Since Watergate, he said, the question "How would this look on the front page of The Washington Post?" has been used by insiders to curb colleagues who propose somewhat nefarious means to their political ends.
Sure, journalism will live on, but Kaiser said unbiased journalism will fragment into uninfluential shards while politically aligned outlets prosper: "Today's politicians, especially on the right, communicate to 'their' voters through 'their' media … so 'the news' that once helped unify the country is now just another source of division."
One often overlooked downside of the newspaper declined cited by Kaiser is the decline in coverage of Congress members by news organizations "back home." He points specifically to Connecticut, which went from having a dozen local TV and newspaper reporters in Washington, D.C., in the 1980s to absolutely none by 2010. (However, he says bloggers are quickly beginning to fill that specific void.)
So what, pray tell, does he say newspaper pros have to look forward to? A few things, actually.
The relative success of The New York Time's paywall shows that the bleeding can be staunched to an extent. The paper has a reported 800,000 digital subscribers, outnumbering the 680,000 daily print readers and bringing in a desperately needed $150 million a year.
And then there's America's new crop of wealthy elites, who could end up both bailing out news outlets and helping point them in a more profitable direction. That's like what Amazon founder Jeff Bezos had in mind when he bought The Washington Post in 2013 for $250 million, ending 80 years of ownership by the Graham family.

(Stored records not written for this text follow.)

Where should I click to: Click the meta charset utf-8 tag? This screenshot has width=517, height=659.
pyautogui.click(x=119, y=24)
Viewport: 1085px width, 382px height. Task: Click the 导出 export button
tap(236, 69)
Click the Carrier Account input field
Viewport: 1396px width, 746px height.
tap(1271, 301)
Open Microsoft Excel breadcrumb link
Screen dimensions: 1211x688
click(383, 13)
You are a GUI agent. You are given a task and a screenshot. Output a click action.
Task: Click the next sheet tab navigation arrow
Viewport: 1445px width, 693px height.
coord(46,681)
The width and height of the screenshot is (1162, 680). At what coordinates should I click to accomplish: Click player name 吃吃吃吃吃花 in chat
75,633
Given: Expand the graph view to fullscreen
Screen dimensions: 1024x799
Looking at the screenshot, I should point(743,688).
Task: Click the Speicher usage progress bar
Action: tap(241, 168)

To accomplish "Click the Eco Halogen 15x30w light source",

"[Tech giants like Facebook] were created by a new generation of young people whose self-interest may lead them either to realize the importance of the legacy institutions or figure out how to create new ways to do what the old news organizations did in the past," Kaiser said. "Financially, it would be easy for Google to rescue The New York Times. The annual cost of the Times' newsroom represents less than 2 percent of Google's 2013 profits."